Dans une autre vie, il aurait pu être dresseur de poney cosmique ou médium révélateur d’auras, mais si on y réfléchit, la photographie, c’est un peu ça. Surtout quand on est né un 6 novembre 1985 à Mulhouse, du moins si vous pensez qu’il y a un rapport.

 

À propos des images ci-contre

Réfractions est une série de photographies comptant actuellement 17 images présentées sous forme de tirages uniques. Les dimensions ainsi que les caisses américaines ont leur importance dans la narration et la présence de l’image au sein de l’espace d’exposition.

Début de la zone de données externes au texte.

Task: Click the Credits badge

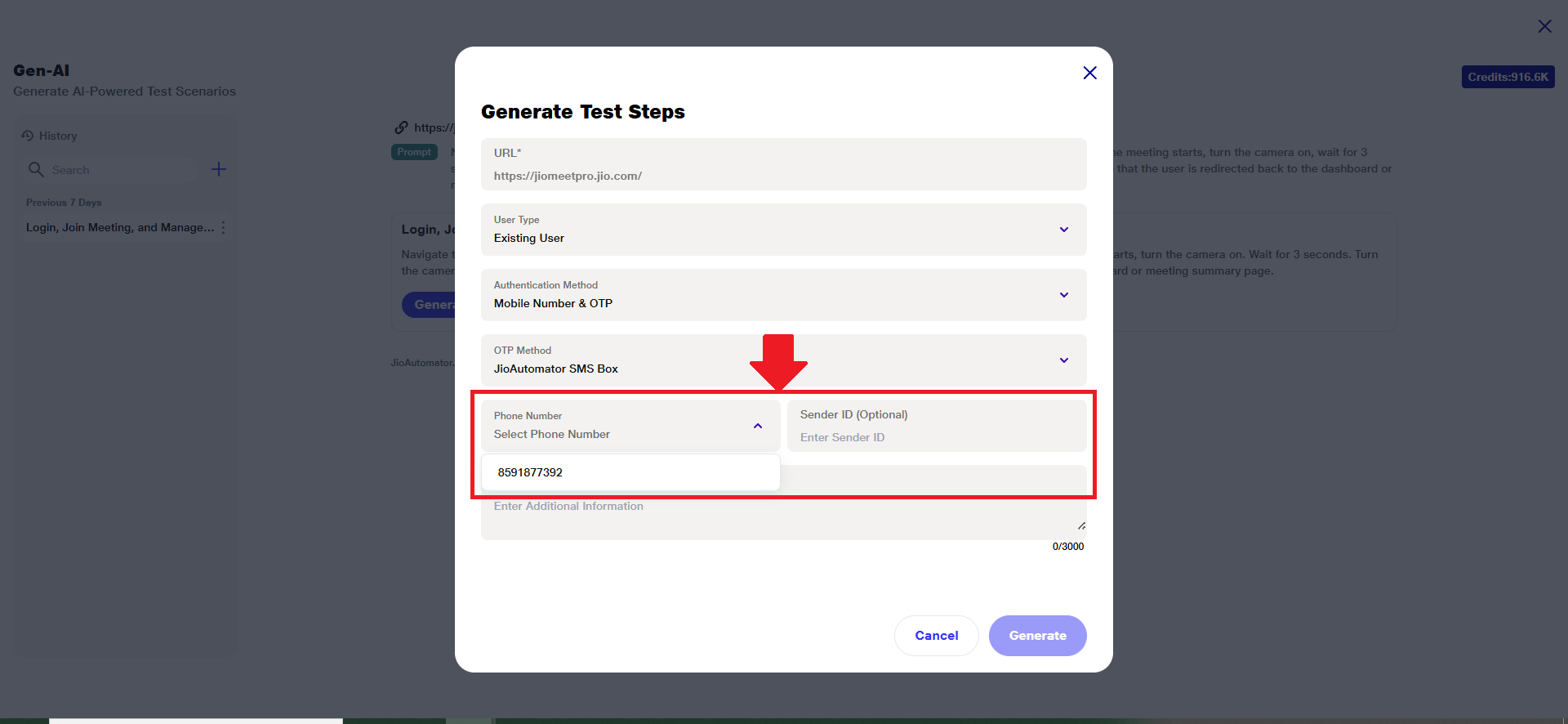Action: tap(1508, 77)
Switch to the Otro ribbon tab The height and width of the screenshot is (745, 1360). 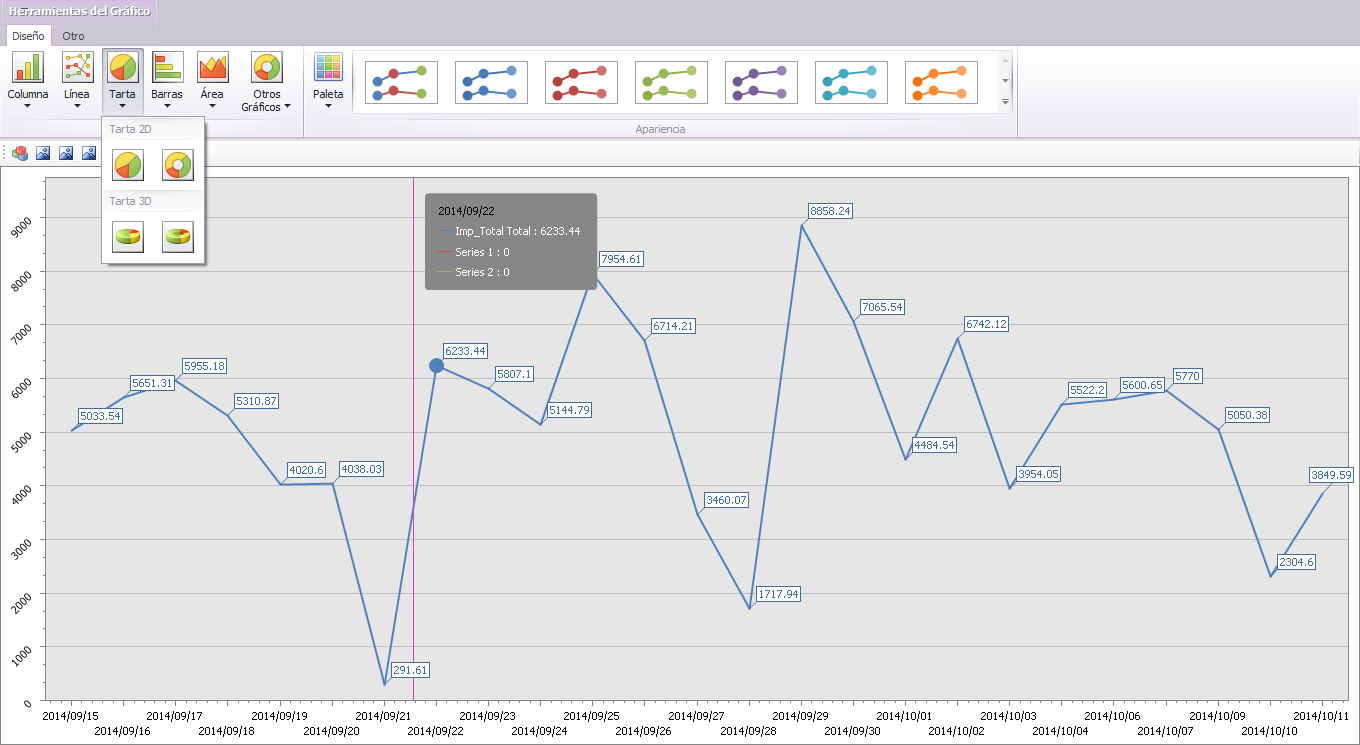point(73,36)
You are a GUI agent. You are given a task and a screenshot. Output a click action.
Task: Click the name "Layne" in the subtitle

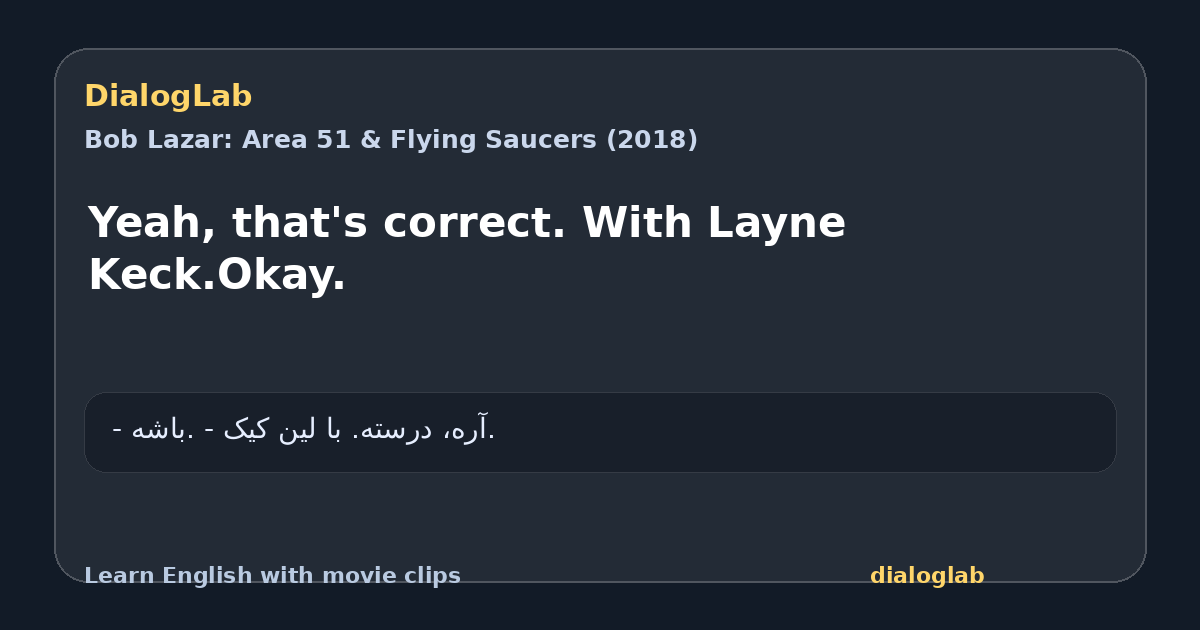click(777, 224)
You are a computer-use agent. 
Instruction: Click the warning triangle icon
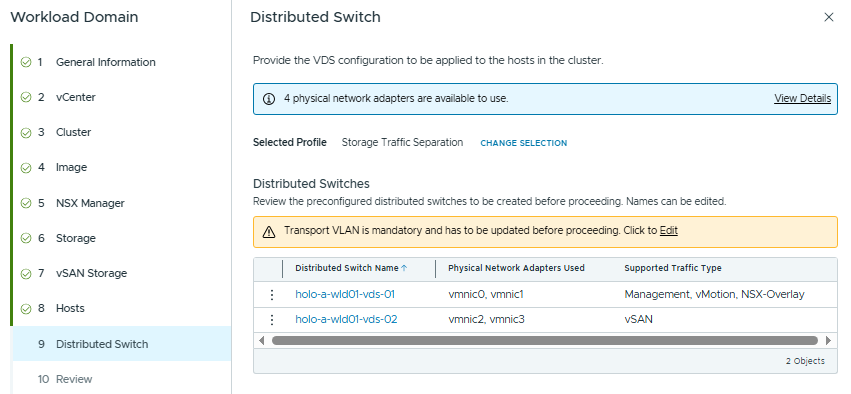click(x=269, y=232)
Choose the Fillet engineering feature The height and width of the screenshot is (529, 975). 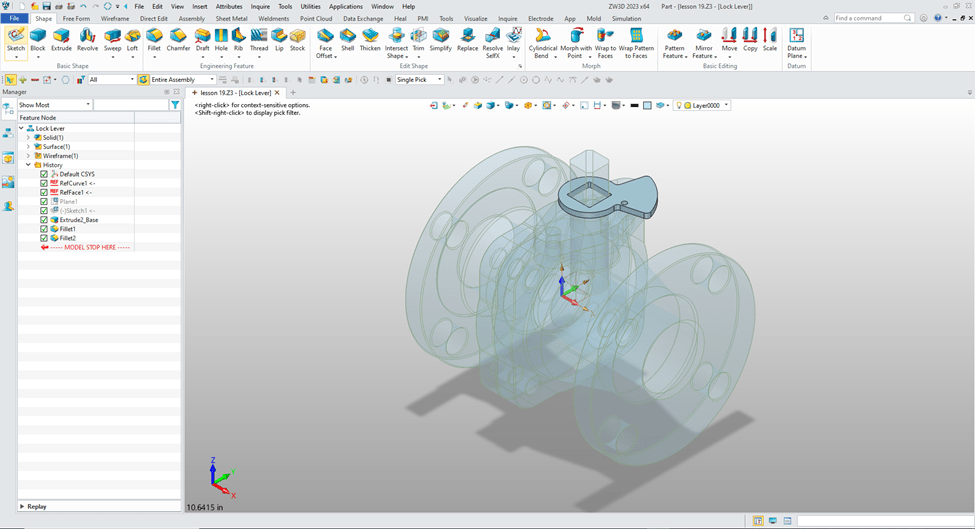click(154, 38)
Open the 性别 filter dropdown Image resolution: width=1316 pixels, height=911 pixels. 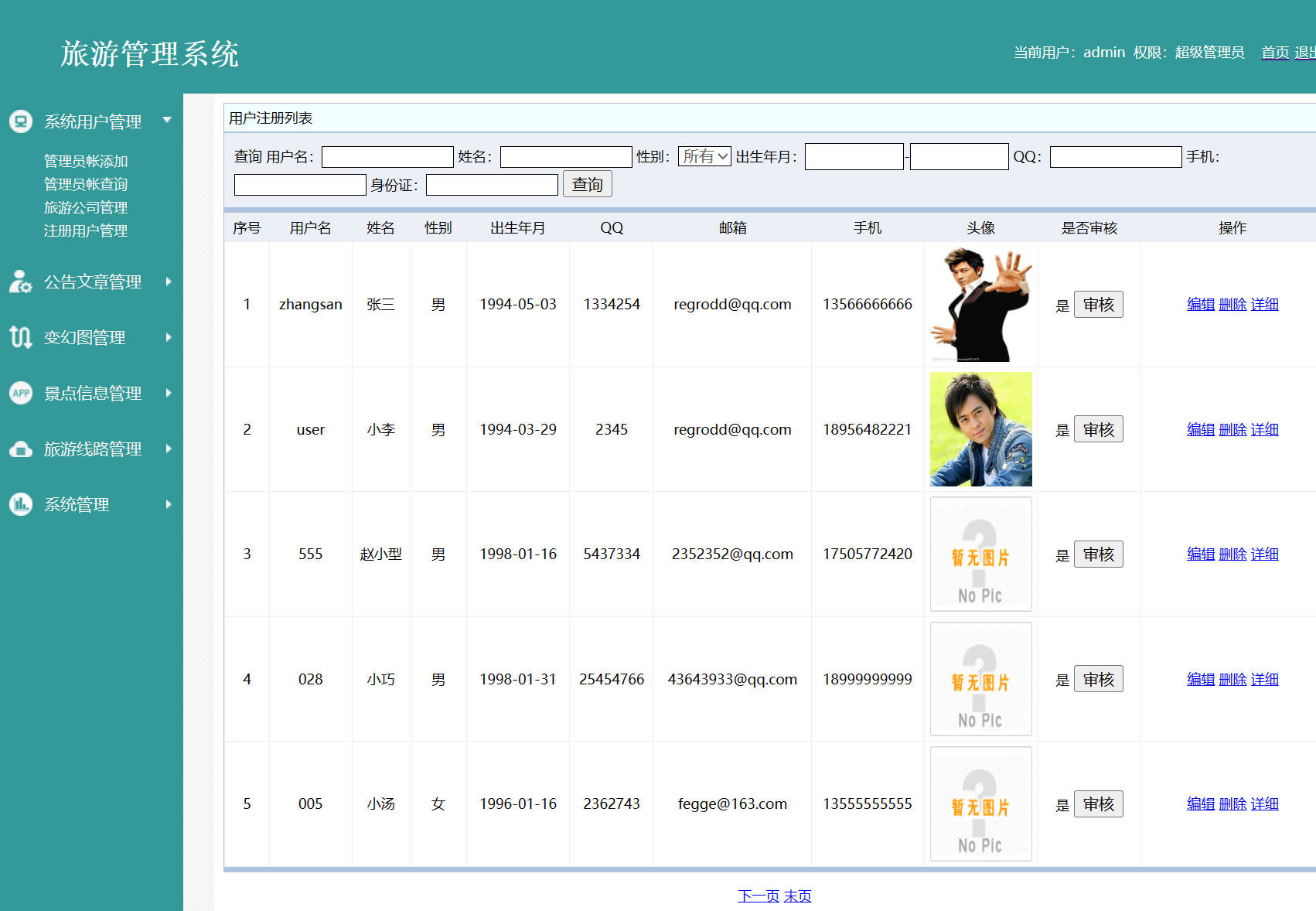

Le désir de capter l’oeil du regardeur est primordial, les photographies agissent comme une fenêtre ouverte vers un ailleurs, entre notre réalité et une réalité subjective, propre au spectateur. Les images sont laissées à l’interprétation, à la manière du phénomène physique de la réfraction dont l’idée est que la perception des choses est changeante en fonction de la surface traversée. Ces surfaces sont ici les photographies, simplement numérotées pour ne pas diriger leur lecture. Nous nous trouvons entre la réalité et la fiction, face à des scènes qui ressemblent à des flashs, dans le flou ou dans la précipitation, issues d’un cauchemar ou d’un rêve. Les images se laissent faire, elles se laissent être scrutées, décortiquées, autopsiées. L’oeil navigue du noir profond vers le doré des objets plaqués or qui attirent le regard comme un appât.

Ce combat entre lumière et obscurité rappel l’âge d’or Hollandais et donne à la photographie une structure, un ancrage dans l’espace, une aura picturale. Face à cette présence, le spectateur devient acteur. Il se doit d’être actif, se nourrissant de son univers personnel, porté par sa propre subjectivité, pour que réfraction se passe, que les personnages de notre inconscient viennent à leur tour habiter ces univers immersifs.

L’or et le doré ne sont pas des couleurs anodines. Beaucoup utilisées en religion, elles représentent la lumière, le luxe et la richesse dans l’imaginaire collectif. L’or peut nous porter bonheur ou à défaut nous mener à notre perte. En opposition au noir profond mettant en apesanteur le sujet, le doré attire le regard, il devient un point lumineux, central. Appliqué sur des objets de la vie courante et de consommation cette couleur attribuée aux dieux et aux rois prend une aura de factice, d’anti-précieux. Nous ne pouvons cependant, nous empêcher de voir et de considérer ce qui en est recouvert, de troublants objets de désir.

Au-delà de l’aspect onirique de certaines situations, qui se voit renforcé par le doré, l’ancrage au réel des photographies reste primordial. Des lumières directement gérées au moment de la prise de vue photographique, peu ou pas de retouches numériques postproduction, permettent d’introduire le spectateur à un nouvel univers, tout en se liant à la réalité qu’il connaît déjà.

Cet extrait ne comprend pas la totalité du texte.